这篇论文告诉你:把DeepSeek-R1的推理能力蒸馏到小模型Qwen2.5-7B上,MATH-500能到73%,但回答越短准确率掉得越快。
该论文研究从大型推理模型DeepSeek-R1蒸馏知识到紧凑学生模型Qwen2.5-7B。使用2011-2025年约翰·奥布莱恩数学竞赛问题构建CoT训练语料,通过LoRA在Apple Silicon上微调。基础Qwen2.5-7B准确率64.67%,教师DeepSeek-R1达91.40%。五次独立微调后学生模型平均准确率69.43%(标准差0.17%),比基础模型提升4.76个百分点,并在MATH-500上泛化至73.1%(标准差0.18%)。研究还发现回答长度从平均220词降至31.2词时,准确率从69.43%降至41.9%。
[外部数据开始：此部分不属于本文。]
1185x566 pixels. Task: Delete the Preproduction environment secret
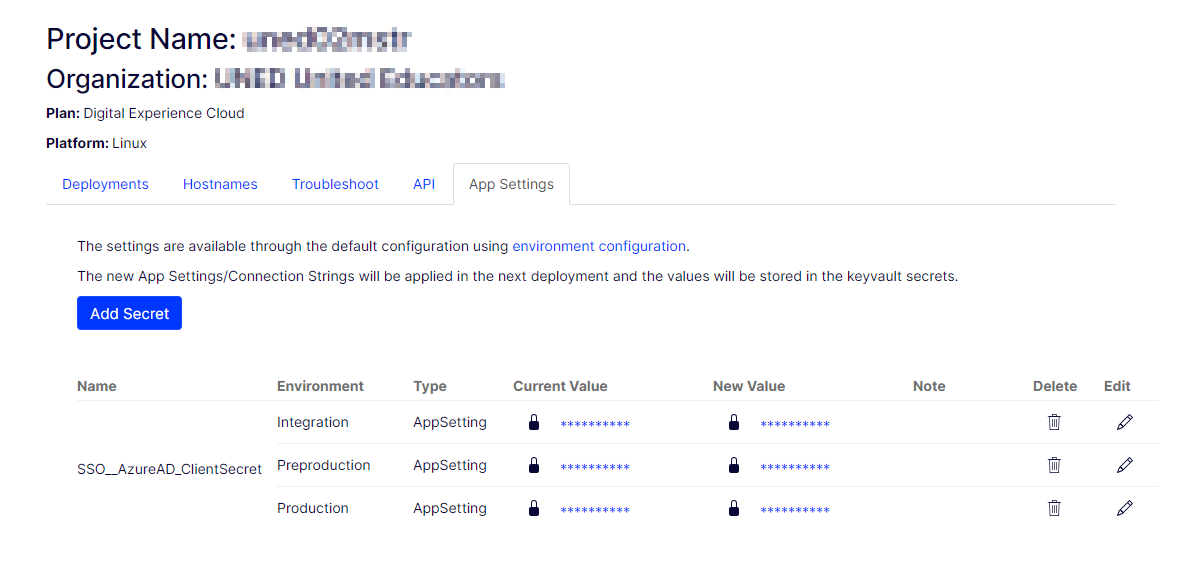tap(1054, 465)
Knowledge Distillation from Large Reasoning Models to Compact Student Models: A Case Study on the John O Bryan Mathematics Competition
This paper investigates knowledge distillation from a large reasoning model (DeepSeek-R1) to a compact student model (Qwen2.5-7B). Using historical problems from the John O'Bryan Mathematics Competition at Northern Kentucky University (2011-2025), we build a Chain-of-Thought (CoT) training corpus through a dual-agent framework. The dataset is used to fine-tune the student model with Low-Rank Adaptation (LoRA) on Apple Silicon hardware using the MLX framework. The base Qwen2.5-7B model achieves 64.67% accuracy on competition problems, while the DeepSeek-R1 teacher achieves 91.40%. An initial 1,000-iteration training run revealed severe overfitting, with validation loss reaching a minimum at iteration 200 before rising steadily. Based on this finding, we ran five independent training runs each limited to 200 iterations with varied random seeds to assess result stability. Across these five runs, the fine-tuned student model achieves a mean accuracy of 69.43% (std dev 0.17%) on the competition dataset, a 4.76 percentage-point improvement over the base model, and generalizes to 73.1% (std dev 0.18%) on the MATH-500 benchmark. We further study how response length affects answer quality across six reasoning levels (R1-R6): accuracy declines consistently from 69.43% at R1 (mean 220 words) to 41.9% at R6 (mean 31.2 words), with the two-person speed section most sensitive to token reduction. These results demonstrate that CoT distillation improves compact student models and that response length is a critical factor in mathematical reasoning quality.